Project description:This study investigated responses to retreatment with rituximab in chronic immune thrombocytopenic purpura (ITP) patients. Treatment with rituximab in chronic ITP patients induces long-lasting responses in approximately 30% of patients but even these patients may relapse. Twenty patients who had achieved a response to rituximab and relapsed were retreated with rituximab (375 mg/m(2)x 4); this data was analyzed retrospectively. Subsequently, 16 patients were prospectively randomized to receive rituximab with cyclophosphamide, vincristine and prednisone (R-CVP) or double dose rituximab (DDR).
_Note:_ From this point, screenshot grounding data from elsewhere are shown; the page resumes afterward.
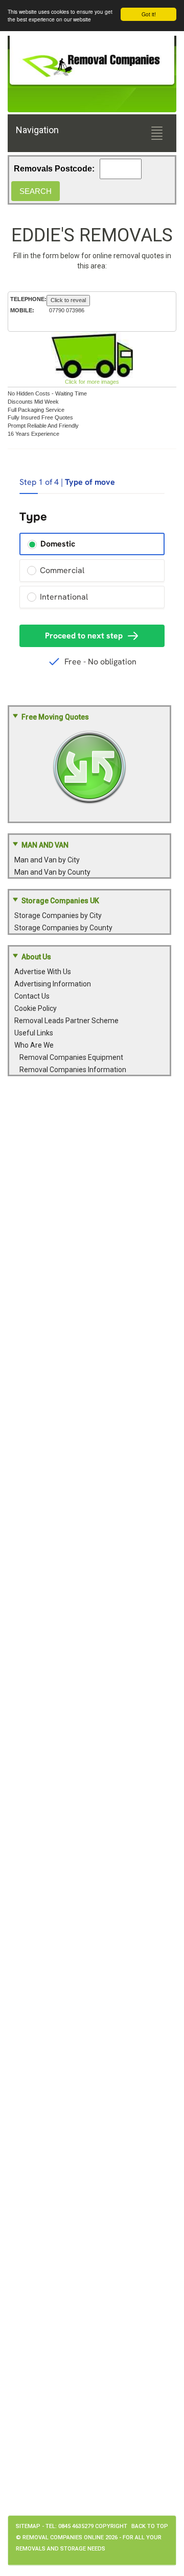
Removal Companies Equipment (71, 1057)
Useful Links (33, 1033)
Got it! (149, 14)
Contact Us (32, 996)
Retreatment with standard dose rituximab demonstrated responses similar to initial rituximab treatment in 15 of 20 patients. Neither of the two more intensive regimens (R-CVP, DDR) induced responses in any patient who had previously failed to respond to rituximab nor induced substantially longer-lasting responses among previous responders. No additional toxicity was noted with the DDR regimen, whereas R-CVP was not well tolerated. These results suggest that retreatment with standard dose rituximab induces similar responses in 75% of previously responding patients and is well tolerated. Neither combining rituximab with CVP nor doubling the dose of rituximab increased the response rate.